(Data to examine begins)

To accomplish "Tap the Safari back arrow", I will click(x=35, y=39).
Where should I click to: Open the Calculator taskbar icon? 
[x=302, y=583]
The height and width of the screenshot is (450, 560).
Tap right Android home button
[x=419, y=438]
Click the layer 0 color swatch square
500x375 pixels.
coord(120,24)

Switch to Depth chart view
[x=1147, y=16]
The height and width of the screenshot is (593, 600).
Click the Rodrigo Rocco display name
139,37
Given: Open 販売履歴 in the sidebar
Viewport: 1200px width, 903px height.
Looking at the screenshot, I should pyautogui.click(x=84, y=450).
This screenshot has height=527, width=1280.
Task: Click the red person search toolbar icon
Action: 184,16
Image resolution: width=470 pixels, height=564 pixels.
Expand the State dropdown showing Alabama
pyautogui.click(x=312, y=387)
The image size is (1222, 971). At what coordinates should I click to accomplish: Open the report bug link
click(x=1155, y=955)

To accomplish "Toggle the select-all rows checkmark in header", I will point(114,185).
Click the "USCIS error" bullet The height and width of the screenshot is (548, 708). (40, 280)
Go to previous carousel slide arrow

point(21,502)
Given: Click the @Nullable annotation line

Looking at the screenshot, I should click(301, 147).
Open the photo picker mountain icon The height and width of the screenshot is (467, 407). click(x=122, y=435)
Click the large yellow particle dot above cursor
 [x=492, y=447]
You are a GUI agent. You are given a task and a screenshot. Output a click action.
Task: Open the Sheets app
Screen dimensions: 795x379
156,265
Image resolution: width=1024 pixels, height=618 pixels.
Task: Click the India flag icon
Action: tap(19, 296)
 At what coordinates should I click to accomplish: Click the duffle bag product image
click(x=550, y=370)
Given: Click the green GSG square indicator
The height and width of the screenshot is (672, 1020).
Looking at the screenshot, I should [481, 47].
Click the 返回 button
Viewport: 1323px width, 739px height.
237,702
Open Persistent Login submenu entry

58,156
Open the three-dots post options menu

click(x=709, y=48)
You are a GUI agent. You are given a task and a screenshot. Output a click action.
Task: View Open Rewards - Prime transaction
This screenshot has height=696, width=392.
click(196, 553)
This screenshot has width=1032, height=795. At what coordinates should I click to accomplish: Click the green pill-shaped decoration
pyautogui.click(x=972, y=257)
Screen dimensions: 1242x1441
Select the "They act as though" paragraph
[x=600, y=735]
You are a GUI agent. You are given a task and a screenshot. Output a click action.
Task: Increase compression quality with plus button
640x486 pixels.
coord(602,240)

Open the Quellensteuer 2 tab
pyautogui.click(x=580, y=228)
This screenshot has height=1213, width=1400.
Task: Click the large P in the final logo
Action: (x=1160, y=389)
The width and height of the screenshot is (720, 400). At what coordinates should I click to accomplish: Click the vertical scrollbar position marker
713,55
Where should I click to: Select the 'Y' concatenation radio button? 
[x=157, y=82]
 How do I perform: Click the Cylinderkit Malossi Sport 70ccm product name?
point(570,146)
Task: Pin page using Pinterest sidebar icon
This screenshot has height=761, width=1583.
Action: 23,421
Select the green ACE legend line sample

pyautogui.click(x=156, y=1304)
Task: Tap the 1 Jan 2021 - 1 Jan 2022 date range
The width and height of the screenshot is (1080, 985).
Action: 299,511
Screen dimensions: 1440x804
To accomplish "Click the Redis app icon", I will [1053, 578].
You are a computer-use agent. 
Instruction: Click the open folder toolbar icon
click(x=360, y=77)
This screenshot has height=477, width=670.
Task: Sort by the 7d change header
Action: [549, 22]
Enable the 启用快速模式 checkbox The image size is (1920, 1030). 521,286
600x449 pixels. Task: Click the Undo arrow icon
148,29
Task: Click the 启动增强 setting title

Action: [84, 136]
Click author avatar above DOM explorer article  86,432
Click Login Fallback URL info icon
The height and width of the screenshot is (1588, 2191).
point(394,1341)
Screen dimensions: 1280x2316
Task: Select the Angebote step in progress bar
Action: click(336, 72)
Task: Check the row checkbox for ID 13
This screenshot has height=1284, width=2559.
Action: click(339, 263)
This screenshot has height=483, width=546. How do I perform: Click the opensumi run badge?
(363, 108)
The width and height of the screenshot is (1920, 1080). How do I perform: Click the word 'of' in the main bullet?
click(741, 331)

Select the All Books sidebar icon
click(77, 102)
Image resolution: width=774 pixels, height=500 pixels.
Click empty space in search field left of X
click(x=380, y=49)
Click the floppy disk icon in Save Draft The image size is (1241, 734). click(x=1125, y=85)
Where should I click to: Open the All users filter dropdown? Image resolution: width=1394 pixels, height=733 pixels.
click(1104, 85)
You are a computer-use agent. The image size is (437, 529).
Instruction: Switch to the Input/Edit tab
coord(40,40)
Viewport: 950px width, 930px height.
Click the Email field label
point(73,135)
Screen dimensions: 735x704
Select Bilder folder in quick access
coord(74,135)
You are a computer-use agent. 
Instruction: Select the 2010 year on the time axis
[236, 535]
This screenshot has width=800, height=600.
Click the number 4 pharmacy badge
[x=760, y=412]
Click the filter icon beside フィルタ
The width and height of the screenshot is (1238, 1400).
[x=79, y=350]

(Data to examine ends)

**The task**
Copy the entries exactly, leaving no line out.

**Task solution**
To accomplish "Tap the Safari back arrow", I will click(x=35, y=39).
Where should I click to: Open the Calculator taskbar icon? 
[x=302, y=583]
The height and width of the screenshot is (450, 560).
Tap right Android home button
[x=419, y=438]
Click the layer 0 color swatch square
500x375 pixels.
coord(120,24)

Switch to Depth chart view
[x=1147, y=16]
The height and width of the screenshot is (593, 600).
Click the Rodrigo Rocco display name
139,37
Given: Open 販売履歴 in the sidebar
Viewport: 1200px width, 903px height.
Looking at the screenshot, I should pyautogui.click(x=84, y=450).
This screenshot has height=527, width=1280.
Task: Click the red person search toolbar icon
Action: 184,16
Image resolution: width=470 pixels, height=564 pixels.
Expand the State dropdown showing Alabama
pyautogui.click(x=312, y=387)
The image size is (1222, 971). At what coordinates should I click to accomplish: Open the report bug link
click(x=1155, y=955)

To accomplish "Toggle the select-all rows checkmark in header", I will point(114,185).
Click the "USCIS error" bullet The height and width of the screenshot is (548, 708). (40, 280)
Go to previous carousel slide arrow

point(21,502)
Given: Click the @Nullable annotation line

Looking at the screenshot, I should click(301, 147).
Open the photo picker mountain icon The height and width of the screenshot is (467, 407). click(x=122, y=435)
Click the large yellow particle dot above cursor
 [x=492, y=447]
You are a GUI agent. You are given a task and a screenshot. Output a click action.
Task: Open the Sheets app
Screen dimensions: 795x379
156,265
Image resolution: width=1024 pixels, height=618 pixels.
Task: Click the India flag icon
Action: tap(19, 296)
 At what coordinates should I click to accomplish: Click the duffle bag product image
click(x=550, y=370)
Given: Click the green GSG square indicator
The height and width of the screenshot is (672, 1020).
Looking at the screenshot, I should [481, 47].
Click the 返回 button
Viewport: 1323px width, 739px height.
237,702
Open Persistent Login submenu entry

58,156
Open the three-dots post options menu

click(x=709, y=48)
You are a GUI agent. You are given a task and a screenshot. Output a click action.
Task: View Open Rewards - Prime transaction
This screenshot has height=696, width=392.
click(196, 553)
This screenshot has width=1032, height=795. At what coordinates should I click to accomplish: Click the green pill-shaped decoration
pyautogui.click(x=972, y=257)
Screen dimensions: 1242x1441
Select the "They act as though" paragraph
[x=600, y=735]
You are a GUI agent. You are given a task and a screenshot. Output a click action.
Task: Increase compression quality with plus button
640x486 pixels.
coord(602,240)

Open the Quellensteuer 2 tab
pyautogui.click(x=580, y=228)
This screenshot has height=1213, width=1400.
Task: Click the large P in the final logo
Action: (x=1160, y=389)
The width and height of the screenshot is (720, 400). At what coordinates should I click to accomplish: Click the vertical scrollbar position marker
713,55
Where should I click to: Select the 'Y' concatenation radio button? 
[x=157, y=82]
 How do I perform: Click the Cylinderkit Malossi Sport 70ccm product name?
point(570,146)
Task: Pin page using Pinterest sidebar icon
This screenshot has height=761, width=1583.
Action: 23,421
Select the green ACE legend line sample

pyautogui.click(x=156, y=1304)
Task: Tap the 1 Jan 2021 - 1 Jan 2022 date range
The width and height of the screenshot is (1080, 985).
Action: 299,511
Screen dimensions: 1440x804
To accomplish "Click the Redis app icon", I will [1053, 578].
You are a computer-use agent. 
Instruction: Click the open folder toolbar icon
click(x=360, y=77)
This screenshot has height=477, width=670.
Task: Sort by the 7d change header
Action: [549, 22]
Enable the 启用快速模式 checkbox The image size is (1920, 1030). 521,286
600x449 pixels. Task: Click the Undo arrow icon
148,29
Task: Click the 启动增强 setting title

Action: [84, 136]
Click author avatar above DOM explorer article  86,432
Click Login Fallback URL info icon
The height and width of the screenshot is (1588, 2191).
point(394,1341)
Screen dimensions: 1280x2316
Task: Select the Angebote step in progress bar
Action: click(336, 72)
Task: Check the row checkbox for ID 13
This screenshot has height=1284, width=2559.
Action: click(339, 263)
This screenshot has height=483, width=546. How do I perform: Click the opensumi run badge?
(363, 108)
The width and height of the screenshot is (1920, 1080). How do I perform: Click the word 'of' in the main bullet?
click(741, 331)

Select the All Books sidebar icon
click(77, 102)
Image resolution: width=774 pixels, height=500 pixels.
Click empty space in search field left of X
click(x=380, y=49)
Click the floppy disk icon in Save Draft The image size is (1241, 734). click(x=1125, y=85)
Where should I click to: Open the All users filter dropdown? Image resolution: width=1394 pixels, height=733 pixels.
click(1104, 85)
You are a computer-use agent. The image size is (437, 529).
Instruction: Switch to the Input/Edit tab
coord(40,40)
Viewport: 950px width, 930px height.
Click the Email field label
point(73,135)
Screen dimensions: 735x704
Select Bilder folder in quick access
coord(74,135)
You are a computer-use agent. 
Instruction: Select the 2010 year on the time axis
[236, 535]
This screenshot has width=800, height=600.
Click the number 4 pharmacy badge
[x=760, y=412]
Click the filter icon beside フィルタ
The width and height of the screenshot is (1238, 1400).
[x=79, y=350]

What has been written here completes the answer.